Having been in the area of worship and arts within the church for over 20 years, I've had a closer glimpse at this than most people.  I can't think of an area where vision wranglers show their faces more so than in the area of music and arts.  Music and the arts evoke such powerful passion and emotion from people that it's hard to hear objectivity in the midst of it all.  When these passions emerge, people hardly ever choose to remain silent.

I remember watching a video from a church out in Colorado who has a fairly dynamic music program, what most people would call "contemporary."  During this video, they interviewed a senior adult member of the congregation.  She had been in the church for a number of years and at first, she wasn't crazy about the style of music.  But after a while, she began to really pay attention to the words of the songs and observe how the music was speaking to the people around her.  Once she realized the impact that the music was making, she didn't really care so much that her preference wasn't being met, she was more concerned with the fact that people were connecting with God on a personal level.  In her mind, her own personal preferences came second to that.

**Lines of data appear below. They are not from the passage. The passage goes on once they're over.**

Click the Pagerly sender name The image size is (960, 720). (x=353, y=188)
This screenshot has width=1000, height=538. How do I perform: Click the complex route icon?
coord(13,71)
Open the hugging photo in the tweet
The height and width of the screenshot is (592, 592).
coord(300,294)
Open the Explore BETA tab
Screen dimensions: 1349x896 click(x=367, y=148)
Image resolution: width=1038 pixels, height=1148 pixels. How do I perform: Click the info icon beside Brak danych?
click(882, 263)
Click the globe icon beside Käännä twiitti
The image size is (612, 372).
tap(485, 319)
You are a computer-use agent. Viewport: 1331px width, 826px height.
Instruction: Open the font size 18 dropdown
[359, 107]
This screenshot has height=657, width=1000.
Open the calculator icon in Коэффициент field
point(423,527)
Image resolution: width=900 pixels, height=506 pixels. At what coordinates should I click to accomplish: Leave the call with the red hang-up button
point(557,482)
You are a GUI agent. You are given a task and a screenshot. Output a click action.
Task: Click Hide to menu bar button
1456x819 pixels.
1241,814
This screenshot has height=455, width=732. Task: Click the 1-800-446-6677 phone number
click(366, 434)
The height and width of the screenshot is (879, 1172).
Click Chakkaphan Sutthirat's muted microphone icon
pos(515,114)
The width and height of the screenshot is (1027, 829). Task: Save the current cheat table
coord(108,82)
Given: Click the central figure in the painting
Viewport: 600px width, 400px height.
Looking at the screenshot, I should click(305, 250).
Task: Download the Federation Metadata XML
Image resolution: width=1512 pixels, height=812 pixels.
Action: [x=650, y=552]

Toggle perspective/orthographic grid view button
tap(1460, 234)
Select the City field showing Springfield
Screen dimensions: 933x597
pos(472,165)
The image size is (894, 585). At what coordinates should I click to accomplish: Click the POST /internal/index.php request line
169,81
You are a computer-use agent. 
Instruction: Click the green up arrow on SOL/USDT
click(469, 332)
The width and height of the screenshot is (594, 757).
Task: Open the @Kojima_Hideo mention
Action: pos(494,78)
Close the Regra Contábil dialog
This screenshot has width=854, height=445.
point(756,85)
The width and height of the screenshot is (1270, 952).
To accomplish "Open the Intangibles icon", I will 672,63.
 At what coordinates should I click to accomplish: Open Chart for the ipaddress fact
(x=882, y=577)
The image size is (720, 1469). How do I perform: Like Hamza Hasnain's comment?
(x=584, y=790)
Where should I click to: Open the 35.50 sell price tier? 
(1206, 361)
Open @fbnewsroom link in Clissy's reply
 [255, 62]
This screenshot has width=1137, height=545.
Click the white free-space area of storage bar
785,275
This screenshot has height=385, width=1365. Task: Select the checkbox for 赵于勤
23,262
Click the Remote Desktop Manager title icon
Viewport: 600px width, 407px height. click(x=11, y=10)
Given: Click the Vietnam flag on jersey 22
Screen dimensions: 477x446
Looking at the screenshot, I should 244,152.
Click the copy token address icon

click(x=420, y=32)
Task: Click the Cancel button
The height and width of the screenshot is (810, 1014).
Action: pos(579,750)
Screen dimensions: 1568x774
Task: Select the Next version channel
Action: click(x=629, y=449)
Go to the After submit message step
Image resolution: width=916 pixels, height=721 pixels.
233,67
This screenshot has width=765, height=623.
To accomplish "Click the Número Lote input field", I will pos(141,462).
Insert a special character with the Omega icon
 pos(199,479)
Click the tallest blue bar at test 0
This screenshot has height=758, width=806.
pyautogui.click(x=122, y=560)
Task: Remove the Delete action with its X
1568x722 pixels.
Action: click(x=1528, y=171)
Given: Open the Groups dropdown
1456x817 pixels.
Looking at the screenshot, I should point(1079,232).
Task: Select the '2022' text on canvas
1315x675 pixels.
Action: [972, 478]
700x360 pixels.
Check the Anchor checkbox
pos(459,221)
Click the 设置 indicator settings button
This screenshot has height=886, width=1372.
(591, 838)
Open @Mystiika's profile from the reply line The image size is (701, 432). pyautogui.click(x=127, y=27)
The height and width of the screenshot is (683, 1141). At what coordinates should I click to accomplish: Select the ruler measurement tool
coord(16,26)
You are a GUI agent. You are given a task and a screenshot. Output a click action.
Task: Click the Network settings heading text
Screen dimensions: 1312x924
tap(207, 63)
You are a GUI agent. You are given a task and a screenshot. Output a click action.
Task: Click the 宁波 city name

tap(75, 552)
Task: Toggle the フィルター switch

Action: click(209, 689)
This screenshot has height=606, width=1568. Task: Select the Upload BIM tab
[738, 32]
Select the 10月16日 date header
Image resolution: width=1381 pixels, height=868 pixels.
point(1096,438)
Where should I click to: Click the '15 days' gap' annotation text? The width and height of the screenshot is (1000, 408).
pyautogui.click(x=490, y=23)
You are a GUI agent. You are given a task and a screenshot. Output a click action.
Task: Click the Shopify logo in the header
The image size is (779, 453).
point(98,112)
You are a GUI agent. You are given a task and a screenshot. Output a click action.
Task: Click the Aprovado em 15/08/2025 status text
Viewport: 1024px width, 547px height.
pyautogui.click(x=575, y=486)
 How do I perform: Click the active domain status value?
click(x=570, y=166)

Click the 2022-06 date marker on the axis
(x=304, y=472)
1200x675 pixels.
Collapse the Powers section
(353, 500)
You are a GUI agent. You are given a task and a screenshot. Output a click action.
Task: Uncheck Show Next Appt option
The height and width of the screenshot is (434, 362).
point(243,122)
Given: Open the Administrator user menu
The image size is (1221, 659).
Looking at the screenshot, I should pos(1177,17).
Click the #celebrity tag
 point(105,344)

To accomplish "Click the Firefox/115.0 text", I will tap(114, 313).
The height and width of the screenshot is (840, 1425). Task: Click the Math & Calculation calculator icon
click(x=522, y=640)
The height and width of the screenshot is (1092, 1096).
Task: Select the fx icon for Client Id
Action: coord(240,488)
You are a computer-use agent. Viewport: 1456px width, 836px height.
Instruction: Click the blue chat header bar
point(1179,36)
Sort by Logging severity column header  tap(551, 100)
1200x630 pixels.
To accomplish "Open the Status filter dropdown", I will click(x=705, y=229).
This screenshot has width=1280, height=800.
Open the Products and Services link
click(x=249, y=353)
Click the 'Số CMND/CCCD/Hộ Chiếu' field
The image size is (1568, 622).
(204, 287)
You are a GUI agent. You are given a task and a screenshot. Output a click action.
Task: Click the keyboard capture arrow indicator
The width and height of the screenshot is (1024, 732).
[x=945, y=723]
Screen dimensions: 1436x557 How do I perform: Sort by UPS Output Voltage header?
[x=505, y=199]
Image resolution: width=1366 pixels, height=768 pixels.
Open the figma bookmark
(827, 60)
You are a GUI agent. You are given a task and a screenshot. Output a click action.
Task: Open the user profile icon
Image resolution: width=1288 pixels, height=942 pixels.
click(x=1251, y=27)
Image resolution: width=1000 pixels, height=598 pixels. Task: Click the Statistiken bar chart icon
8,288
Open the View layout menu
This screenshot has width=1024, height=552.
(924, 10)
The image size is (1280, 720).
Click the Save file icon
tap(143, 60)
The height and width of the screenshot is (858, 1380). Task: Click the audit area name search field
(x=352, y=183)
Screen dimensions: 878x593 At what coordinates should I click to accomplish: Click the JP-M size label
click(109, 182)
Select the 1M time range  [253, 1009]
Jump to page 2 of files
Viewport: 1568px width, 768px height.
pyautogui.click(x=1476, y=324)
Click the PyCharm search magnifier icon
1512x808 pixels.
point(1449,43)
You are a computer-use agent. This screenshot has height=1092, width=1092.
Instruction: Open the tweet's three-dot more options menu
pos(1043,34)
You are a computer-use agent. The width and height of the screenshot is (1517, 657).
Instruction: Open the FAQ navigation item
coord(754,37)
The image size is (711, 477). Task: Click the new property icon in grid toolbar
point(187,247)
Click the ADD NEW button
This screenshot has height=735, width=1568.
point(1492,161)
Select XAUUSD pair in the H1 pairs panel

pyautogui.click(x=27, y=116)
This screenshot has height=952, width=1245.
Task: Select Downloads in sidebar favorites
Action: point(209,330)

We all need to be careful that in an effort to preserve the heritage and traditions of the faith we don't lift up that heritage and those traditions to the status of idols.  I have seen it happen before where churches have become idolaters of good things, just because it's good doesn't mean that it can't be worshiped and elevated to a level where it doesn't belong.

I'm all for the preservation of history and traditions for if we fail to learn from the past, we will be guilty of duplicating its mistakes.  My one desire has always been intentionality and purposefulness.  Placing importance on things and forcing them to be part of what we do in corporate worship is the religious equivalent of affirmative action.  I am sure that the people behind affirmative action had good intentions and in no way meant for it to have devolved into what it has become today.  Instead, it has become a mandate for placing people into positions because of limitations rather than qualifications.  By mandating certain elements in corporate worship, we miss the opportunity for those elements to speak for themselves or to value their meaning because we have simply seen them as important or necessary.

Again, vision is everything.  If we fail to lay out vision, we fail to find a good route to get to where we're going.  Sometimes that's kind of fun, if we've got lots of time to kill or if we are trying to find new things to discover, but most of the time, we want to be intentional and purposeful in our movement forward.  I need to be fully aware of the potential for my own preferences to cloud my vision.  If I lay out a vision, I need to share it with others, have them give constructive criticism, and determine if it is indeed the best route through the power of the Holy Spirit.  Once that vision is established, sharing it with others is important for the sake of accountability.

It's easy to create vision on our own but much more difficult to allow the Holy Spirit to birth that vision in us.  It takes time and deliberateness.  We can easily "throw the baby out with the bathwater" and lose pieces that are not only historical but beneficial.  At the same time, we can allow vision to be created based upon preference, elevating that preference to mandate and even doctrine.  There are dangers on all sides which should cause us to seek humility and discernment in the process.  Vision and preference are not mutually exclusive, but they don't necessarily coexist within the same space either.

Without vision the people perish, with cloudy vision, they might get into a terrible wreck.  Forward movement will be determined by the vision, before you go too far, you had better make sure that it's as clear as possible, after all, objects in the rearview mirror are closer than they appear.